I think ethnography is a wonderful and very special method of research. It embraces uncertainty, bias, complexity, creativity and messiness. It doesn't try to order life in a way that it can never truly be ordered. In ethnographies, writing is seen as a craft, through which a picture of a tiny corner of life is painted. That painting is then used to help us understand whole other parts of the world. Like a little patch of purple on a mural which, if you notice it, suddenly makes you see all the other patches of purple where you never saw them before. The flip side is that you're left trying to craft a story from versions of the truth woven together, so complex you barely know where to begin.

The messiness and creativity in ethnographic research makes it open to attack for lacking such things as 'rigour' and truthtelling or that it's woolly and biased.

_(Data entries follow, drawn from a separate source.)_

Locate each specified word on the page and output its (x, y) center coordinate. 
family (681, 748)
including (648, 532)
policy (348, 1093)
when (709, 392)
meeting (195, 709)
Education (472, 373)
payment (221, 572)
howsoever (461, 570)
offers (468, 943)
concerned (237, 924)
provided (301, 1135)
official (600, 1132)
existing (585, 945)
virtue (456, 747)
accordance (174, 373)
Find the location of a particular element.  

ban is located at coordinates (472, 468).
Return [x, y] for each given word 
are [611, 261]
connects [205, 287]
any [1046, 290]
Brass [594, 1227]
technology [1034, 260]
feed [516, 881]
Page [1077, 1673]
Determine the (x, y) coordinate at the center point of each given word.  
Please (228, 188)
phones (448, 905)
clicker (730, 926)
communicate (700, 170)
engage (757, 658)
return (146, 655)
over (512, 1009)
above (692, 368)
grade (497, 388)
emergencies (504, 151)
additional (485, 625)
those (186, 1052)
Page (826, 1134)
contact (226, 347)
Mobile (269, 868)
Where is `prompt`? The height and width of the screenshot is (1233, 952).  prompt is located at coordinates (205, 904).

I'm not going into why I think this is nonsense right now - explanations available on request; but to be in a space with 70 other people who all think ethnographic research is amazing is a rare and welcome treat.

I have also come to the conclusion that ethnographers are disproportionately extrovert people. Few shy people would put themselves through the experience of walking into somewhere and trying to persuade a large number of people to let them watch their work. Trust me, it's horrible. 70 extroverts in a confined space for three days with an enormous amount of free wine: fun, exciting, educational, hilarious, never dull but completely and absolutely exhausting.